Should I Change 12-Step Programs?When a person is in addiction rehab or is continuing the process of recovery, there are many different types of treatment he may be involved in. Because addiction recovery is such a delicate time, recovering addicts often become involved in individual therapy, psychoeducational groups, and 12-step programs. Each of these services is beneficial for their own particular purposes. However, they all strive to help an addict achieve recovery and prevent relapse. 12-step programs are often continued even after rehab has been completed. Sometimes, a member of a 12-step program may feel that they need to leave their program to find a new one. While this may be beneficial in some cases, there are many cautions and negatives to consider before making such a change. Continuity is an important factor in 12-step programs, and changing groups may interfere with the dynamic.

Reasons to Change 12-Step Programs

One of the most common reasons people consider leaving their 12-step program is because they feel that they are cured of their problem and no longer need the help of their group. Members of these groups are typically aware, though, that addiction recovery is a lifelong process that does not end as soon as a person achieves sobriety. Addiction is a chronic disease that may resurface if it is left untreated. Because of this, those who seek to permanently leave their 12-step program without intention of finding a new program should reconsider this risk.

Another common reason people change 12-steps programs results from interpersonal conflict within the group. When a group of individuals meets for any reason, there is always a risk of those people not getting along. Before leaving a 12-step group for this reason, that individual should first seek to address and resolve the conflict. This should be done in private in order to show respect for that individual. It is also important for a person to address his concerns with minimal use of blame. Instead of stating what the offender is doing wrong, one should state what they are feeling as a result of a situation that involved the offender. The use of “you” in a blaming sense can cause the other person to become defensive, and the conflict will likely fail to be resolved. If the conflict continues despite sincere attempts to correct it, it may be an appropriate time to search for a new 12-step program.

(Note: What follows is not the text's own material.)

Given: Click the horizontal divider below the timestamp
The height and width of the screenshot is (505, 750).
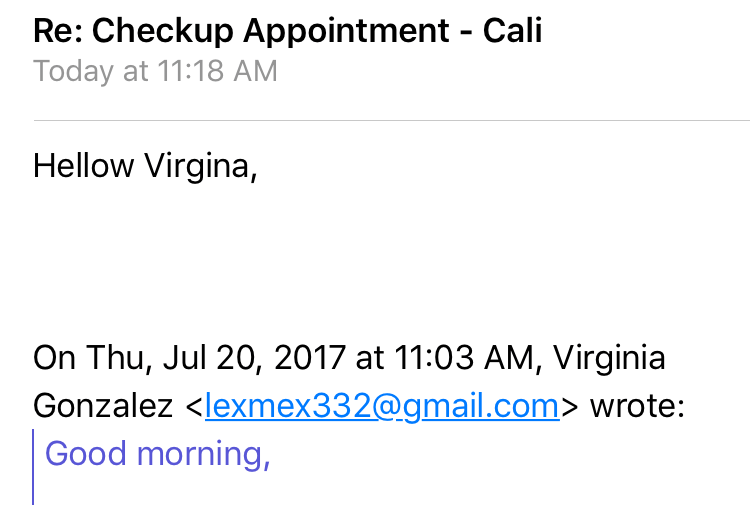Looking at the screenshot, I should (390, 120).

Recovering addicts may also consider changing 12-step groups if they suffer from multiple addictions. For example, an alcohol and narcotic addict may only be able to attend one 12-step program due to time constraints. If that person has completed the 12-step program for Alcoholics Anonymous (AA), they may consider switching to a Narcotics Anonymous (NA) program. Because there is not enough time to attend both programs regularly, this can be a very considerable change. When doing this, it is important that the addict maintain awareness of his triggers in regards to the 12-step group they are no longer attending.